Nazi war criminals were hunted down, put on trial and sometimes punished, but lots of ordinary soldiers as well as civilians who had turned a blind eye simply went back to work rebuilding their lives in cities and villages ravaged in battle.

First they just survived day by day, and then, aided by American money in the form of the Marshall Plan, they re-built and eventually prospered.

They were, after all, still intelligent, hard-working people, easily among the most systematically organized on the continent, with that incredible human innate ability to learn, adapt and, when necessary, forget.

In 1996, the Linz City Council determined it would make Linz the first Austrian city to confront its Nazi past openly.

It was a logical place to start.  After all, Adolph Hitler spent his formative years between 9 and 18 years old in Linz, a city he considered his home town.

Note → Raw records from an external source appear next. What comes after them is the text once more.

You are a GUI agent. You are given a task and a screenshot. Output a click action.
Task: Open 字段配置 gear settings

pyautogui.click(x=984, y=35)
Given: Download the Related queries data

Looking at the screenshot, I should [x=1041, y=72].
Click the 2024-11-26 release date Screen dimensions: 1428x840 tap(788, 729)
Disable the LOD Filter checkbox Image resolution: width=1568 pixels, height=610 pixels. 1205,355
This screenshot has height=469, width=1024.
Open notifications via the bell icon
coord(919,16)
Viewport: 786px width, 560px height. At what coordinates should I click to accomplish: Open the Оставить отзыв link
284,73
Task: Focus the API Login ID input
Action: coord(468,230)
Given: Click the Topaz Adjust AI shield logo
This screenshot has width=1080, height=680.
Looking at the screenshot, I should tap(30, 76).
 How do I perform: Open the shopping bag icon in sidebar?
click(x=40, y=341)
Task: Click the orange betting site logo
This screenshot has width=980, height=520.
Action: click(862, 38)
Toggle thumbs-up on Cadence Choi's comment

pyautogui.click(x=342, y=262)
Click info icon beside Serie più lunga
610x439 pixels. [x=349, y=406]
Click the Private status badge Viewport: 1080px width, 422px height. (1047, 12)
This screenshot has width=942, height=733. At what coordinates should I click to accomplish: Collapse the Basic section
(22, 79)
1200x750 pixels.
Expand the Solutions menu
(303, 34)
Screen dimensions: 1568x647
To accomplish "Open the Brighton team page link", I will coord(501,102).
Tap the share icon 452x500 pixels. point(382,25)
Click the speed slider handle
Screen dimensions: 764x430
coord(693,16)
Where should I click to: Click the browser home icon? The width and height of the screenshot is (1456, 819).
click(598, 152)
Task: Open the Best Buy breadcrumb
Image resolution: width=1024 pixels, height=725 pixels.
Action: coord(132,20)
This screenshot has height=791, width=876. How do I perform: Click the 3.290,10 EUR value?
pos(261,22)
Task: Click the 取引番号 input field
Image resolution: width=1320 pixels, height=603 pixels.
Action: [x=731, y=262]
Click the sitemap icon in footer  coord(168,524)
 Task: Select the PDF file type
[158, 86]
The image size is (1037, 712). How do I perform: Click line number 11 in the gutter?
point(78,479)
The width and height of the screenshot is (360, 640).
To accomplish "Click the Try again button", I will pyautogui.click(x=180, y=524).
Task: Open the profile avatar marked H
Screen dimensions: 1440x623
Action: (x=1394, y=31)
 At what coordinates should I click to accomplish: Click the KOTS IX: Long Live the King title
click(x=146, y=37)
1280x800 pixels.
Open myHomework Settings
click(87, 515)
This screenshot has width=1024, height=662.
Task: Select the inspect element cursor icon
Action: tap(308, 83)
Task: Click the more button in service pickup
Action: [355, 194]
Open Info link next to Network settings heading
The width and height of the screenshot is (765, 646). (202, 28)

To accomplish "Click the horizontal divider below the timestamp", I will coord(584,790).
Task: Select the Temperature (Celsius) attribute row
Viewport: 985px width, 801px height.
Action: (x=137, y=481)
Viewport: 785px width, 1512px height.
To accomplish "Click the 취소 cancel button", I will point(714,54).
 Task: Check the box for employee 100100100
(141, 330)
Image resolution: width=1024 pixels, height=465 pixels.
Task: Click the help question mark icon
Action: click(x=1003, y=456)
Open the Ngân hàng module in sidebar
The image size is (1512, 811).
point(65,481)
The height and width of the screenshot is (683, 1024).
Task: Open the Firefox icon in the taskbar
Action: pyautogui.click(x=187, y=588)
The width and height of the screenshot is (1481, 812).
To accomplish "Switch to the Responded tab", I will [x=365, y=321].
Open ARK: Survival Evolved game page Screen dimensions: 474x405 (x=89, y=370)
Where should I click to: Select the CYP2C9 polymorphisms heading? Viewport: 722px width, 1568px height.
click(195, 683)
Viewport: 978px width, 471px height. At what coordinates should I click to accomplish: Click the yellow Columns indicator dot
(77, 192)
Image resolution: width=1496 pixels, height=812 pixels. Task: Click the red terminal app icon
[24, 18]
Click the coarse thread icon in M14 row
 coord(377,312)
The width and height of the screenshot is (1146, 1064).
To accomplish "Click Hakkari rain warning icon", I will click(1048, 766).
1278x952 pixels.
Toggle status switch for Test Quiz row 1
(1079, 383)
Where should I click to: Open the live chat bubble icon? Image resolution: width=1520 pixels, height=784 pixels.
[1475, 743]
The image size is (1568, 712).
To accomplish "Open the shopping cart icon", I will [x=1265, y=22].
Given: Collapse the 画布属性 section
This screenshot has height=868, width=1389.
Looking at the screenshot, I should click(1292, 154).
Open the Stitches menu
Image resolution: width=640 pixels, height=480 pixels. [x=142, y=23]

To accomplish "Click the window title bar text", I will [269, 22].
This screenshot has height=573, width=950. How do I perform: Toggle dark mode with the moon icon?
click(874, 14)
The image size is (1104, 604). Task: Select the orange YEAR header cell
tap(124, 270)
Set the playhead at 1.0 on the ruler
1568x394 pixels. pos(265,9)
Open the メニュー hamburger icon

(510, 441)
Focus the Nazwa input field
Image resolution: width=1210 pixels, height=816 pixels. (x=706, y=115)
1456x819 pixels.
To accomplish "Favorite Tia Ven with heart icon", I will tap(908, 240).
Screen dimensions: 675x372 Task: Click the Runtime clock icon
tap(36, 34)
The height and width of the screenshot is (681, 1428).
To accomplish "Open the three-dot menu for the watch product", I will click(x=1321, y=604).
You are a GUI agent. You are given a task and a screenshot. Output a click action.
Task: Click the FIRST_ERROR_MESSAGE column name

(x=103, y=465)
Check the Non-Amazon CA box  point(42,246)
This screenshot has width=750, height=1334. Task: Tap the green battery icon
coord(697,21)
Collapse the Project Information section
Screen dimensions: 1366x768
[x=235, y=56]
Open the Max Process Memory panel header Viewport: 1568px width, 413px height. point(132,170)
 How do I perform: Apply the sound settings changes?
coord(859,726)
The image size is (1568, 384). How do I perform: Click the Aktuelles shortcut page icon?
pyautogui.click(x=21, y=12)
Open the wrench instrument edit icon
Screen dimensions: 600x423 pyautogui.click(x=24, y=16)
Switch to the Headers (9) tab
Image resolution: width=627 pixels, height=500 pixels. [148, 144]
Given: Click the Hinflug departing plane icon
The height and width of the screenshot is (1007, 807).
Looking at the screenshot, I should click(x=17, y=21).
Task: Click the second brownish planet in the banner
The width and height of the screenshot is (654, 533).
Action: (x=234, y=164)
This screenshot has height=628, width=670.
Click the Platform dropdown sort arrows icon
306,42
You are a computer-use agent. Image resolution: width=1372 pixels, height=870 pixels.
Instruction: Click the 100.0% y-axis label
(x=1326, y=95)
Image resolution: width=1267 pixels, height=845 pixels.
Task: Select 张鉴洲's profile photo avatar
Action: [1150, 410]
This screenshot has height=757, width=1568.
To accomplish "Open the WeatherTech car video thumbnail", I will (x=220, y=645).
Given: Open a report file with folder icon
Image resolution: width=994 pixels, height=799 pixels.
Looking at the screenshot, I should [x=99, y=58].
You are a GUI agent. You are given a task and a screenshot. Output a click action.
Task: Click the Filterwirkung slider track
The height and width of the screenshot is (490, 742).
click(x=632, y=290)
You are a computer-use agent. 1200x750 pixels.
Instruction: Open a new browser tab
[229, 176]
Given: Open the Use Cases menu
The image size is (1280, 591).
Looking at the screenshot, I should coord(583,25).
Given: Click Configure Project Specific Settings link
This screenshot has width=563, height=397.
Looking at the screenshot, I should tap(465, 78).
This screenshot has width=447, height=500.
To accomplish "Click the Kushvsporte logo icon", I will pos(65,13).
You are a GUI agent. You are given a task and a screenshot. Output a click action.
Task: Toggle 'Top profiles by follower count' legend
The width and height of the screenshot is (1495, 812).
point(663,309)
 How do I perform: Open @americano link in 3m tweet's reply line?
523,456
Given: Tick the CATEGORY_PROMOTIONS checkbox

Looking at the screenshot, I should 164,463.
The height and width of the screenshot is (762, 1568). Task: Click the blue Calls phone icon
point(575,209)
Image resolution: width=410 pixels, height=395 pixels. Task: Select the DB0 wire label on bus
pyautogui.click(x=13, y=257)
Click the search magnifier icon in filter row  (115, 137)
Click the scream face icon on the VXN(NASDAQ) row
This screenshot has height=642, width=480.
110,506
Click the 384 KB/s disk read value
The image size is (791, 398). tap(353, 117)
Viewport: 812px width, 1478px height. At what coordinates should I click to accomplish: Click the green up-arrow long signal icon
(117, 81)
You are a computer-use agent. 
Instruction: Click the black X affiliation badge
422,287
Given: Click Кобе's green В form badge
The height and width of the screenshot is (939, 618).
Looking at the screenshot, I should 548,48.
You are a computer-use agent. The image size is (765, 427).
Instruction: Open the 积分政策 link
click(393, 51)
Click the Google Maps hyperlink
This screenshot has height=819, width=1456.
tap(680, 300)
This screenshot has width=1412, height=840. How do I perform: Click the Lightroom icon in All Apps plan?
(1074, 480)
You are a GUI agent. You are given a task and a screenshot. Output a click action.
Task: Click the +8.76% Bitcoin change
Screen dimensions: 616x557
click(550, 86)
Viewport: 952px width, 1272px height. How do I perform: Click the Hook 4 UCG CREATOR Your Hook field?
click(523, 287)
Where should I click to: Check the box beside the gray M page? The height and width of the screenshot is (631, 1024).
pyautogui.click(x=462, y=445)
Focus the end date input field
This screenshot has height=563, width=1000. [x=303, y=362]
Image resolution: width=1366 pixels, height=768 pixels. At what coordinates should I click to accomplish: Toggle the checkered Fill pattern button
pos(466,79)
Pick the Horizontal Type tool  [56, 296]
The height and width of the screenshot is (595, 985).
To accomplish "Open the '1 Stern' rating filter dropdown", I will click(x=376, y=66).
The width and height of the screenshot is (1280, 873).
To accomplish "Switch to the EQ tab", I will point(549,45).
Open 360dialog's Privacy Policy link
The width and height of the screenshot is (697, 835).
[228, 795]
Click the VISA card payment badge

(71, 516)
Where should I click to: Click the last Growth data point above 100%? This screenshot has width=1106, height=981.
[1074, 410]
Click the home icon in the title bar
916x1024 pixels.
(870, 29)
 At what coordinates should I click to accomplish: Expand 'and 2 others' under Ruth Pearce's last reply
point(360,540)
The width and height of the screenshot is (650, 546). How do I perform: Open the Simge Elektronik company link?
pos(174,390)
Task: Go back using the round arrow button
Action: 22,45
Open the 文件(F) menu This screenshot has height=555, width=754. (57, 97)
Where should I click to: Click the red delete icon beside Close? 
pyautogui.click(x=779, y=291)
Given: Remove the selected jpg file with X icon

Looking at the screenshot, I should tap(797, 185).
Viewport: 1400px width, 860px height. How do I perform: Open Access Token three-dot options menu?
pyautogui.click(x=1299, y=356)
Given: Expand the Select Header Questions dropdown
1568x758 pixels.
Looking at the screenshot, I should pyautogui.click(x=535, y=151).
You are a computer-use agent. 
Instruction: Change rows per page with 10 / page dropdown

When he came to power, Hitler made a point to help Linz become an industrial powerhouse, including manufacture of the backbone of heavy industry, steel.

He envisioned re-building Linz into a "German Budapest," the newest and finest metropolis on the Danube.  When he had achieved final victory, he planned to retire in style in what he considered his home town.

Linz had benefited greatly from National Socialism's largesse, in  architecture and artistic projects --- Hitler considered himself an artist --- as well as industrial production, all of which meant employment and economic growth for the area.

This, of course, was financed with wealth confiscated from Jews and conquered people.  At the same time, the unspeakable horrors of Mauthausen-Guse concentration camps unfolded just 12 miles east of Linz.

Linz's "culture of remembrance" includes renaming streets and constructing monuments to honor victims of National Socialism as well as sponsoring scientific studies, presentations and lectures.


Our late afternoon tour through Linz went at a hurried pace, because it came after an all-day tour and cruise passengers, of course, don't want to be late for dinner.

On a brighter note, we saw Count Thun's mutli-arched palace where Mozart composed his 36th Symphony, known as the Linz Symphony in 1783 during a three day stopover on a trip from Salzburg to Vienna.

We also passed another building where our guide said Mozart played a public concert in October of 1762 when he was just 6 years old.  If so, that must have been during a stopover on a much earlier trip to Vienna from his childhood home in Salzburg.

Mozart's more significant performance that month would have been the concert in Vienna on October 13, 1762, for Empress Maria Theresa.  Following that show, "Wolferl jumped on the empress' lap, put his arms around her neck and kissed her vigorously."

By then, the child prodigy had already been composing for over a year.

While the sites of Linz wouldn't prove to be as beautiful or fascinating as other ports, the fact that AmaWaterways made certain we had the opportunity to see it for ourselves should not be undervalued.

When trying to calculate how to justify AmaWaterways over a competitor, you would be wise to consider how many small extras they do include.



Something I haven't mentioned previously is that before the trip when we received documents, inside the cloth pouch we found not only beautiful embroidered luggage tags but a small guide book for Danube River cruises.

Throughout the trip, AmaWaterways found small ways to exceed our expectations, not the least of which were shore excursions well beyond the usual two to four hours per port.